As I descended, I was stuck behind a car and literally had to ride holding the breaks, I was caught by a mountain biker. I turned to him and commented, “It’s more fun on Zwift!” He agreed.
As I started my second climb, my day out nearly came to an early end as a Quad Bike decided to overtake the car that they had been following and came barrelling down at me so fast I didn’t even have time to ditch the bike in the hedge. He squeezed by me with a small gap to spare.
I was frightened and wasn’t hanging around, so I was up out of that saddle and in climbing mode. I wanted off this climb and quickly. I crested in 6 minutes 51 seconds. I continued on to the descent, the way I originally came up, where I was joined by another cyclist.
The cyclist overtook me, and they were a little larger than me in stature, so I sat behind them in the draft, classic Zwift style, but that plan came to an end pretty sharpish as the potholed road resulted in his bike being rattled so hard that his bidon dislodged and I had to manoeuvre to avoid hitting it, ala Geraint Thomas style (you may remember Geraint hit a wayward bidon in the 2020 Giro, causing him to crash and ending his Giro challenge).
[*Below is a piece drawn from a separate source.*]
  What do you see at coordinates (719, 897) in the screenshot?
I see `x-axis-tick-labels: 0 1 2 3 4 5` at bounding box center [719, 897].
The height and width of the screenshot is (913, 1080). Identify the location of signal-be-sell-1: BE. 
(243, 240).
I sat up and let the rider go, another close call putting me into self-preservation mode.
This was not fun.
It certainly was an eventful few hours in the saddle, and when you compare Zwift’s version of Box Hill to that in real life, Zwift have accurately recreated the details that are painted on the road and the climb feels very similar, with my ascent times being a good measure of that.
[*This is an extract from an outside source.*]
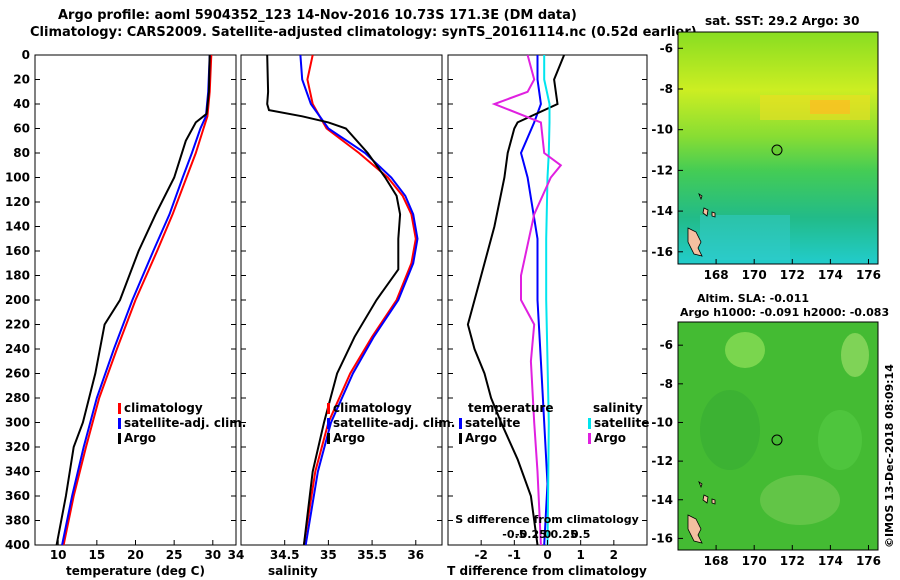 The height and width of the screenshot is (580, 900). What do you see at coordinates (285, 555) in the screenshot?
I see `x-tick-label: 34.5` at bounding box center [285, 555].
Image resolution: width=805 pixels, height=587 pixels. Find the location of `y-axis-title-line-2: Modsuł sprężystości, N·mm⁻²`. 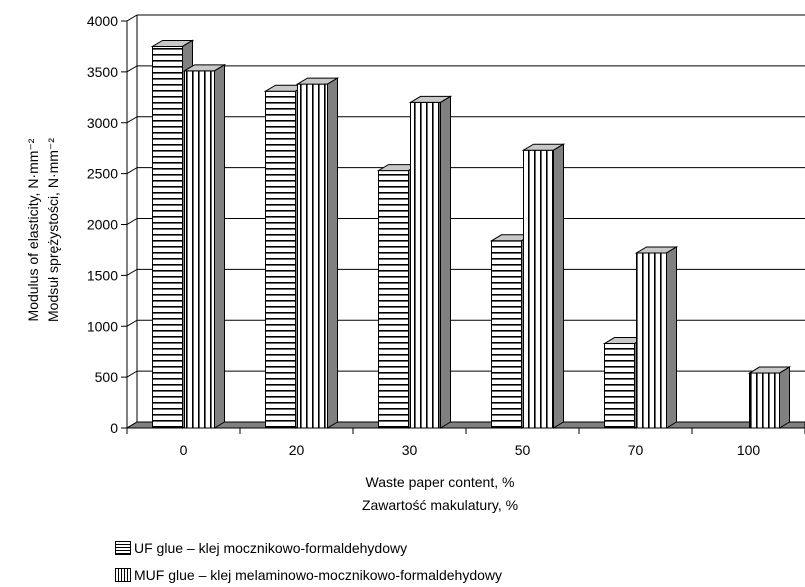

y-axis-title-line-2: Modsuł sprężystości, N·mm⁻² is located at coordinates (53, 230).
Where Zwift I think has the advantage and why I prefer it, is because it’s simply safer. On Zwift I am not worrying about cars, the road surface, or other cyclists and can cycle at a nice rhythm. If you haven’t ever cycled Box Hill in real life, it pains me to say I don’t think you are missing much. There are plenty of nicer, quieter climbs and areas to cycle within the UK.
They say “never meet your heroes in real life”. Perhaps this should be expanded to “never ride virtual roads in real life” – however, to counter my own point, I can’t help but think how fantastic an experience Alpe d’Heuz and Mont Ventoux are. Hard to say, but one thing remains unchanged: I certainly appreciate riding on Zwift.
What About You?
Have you ridden IRL roads which you’ve also ridden in Zwift? How do they compare?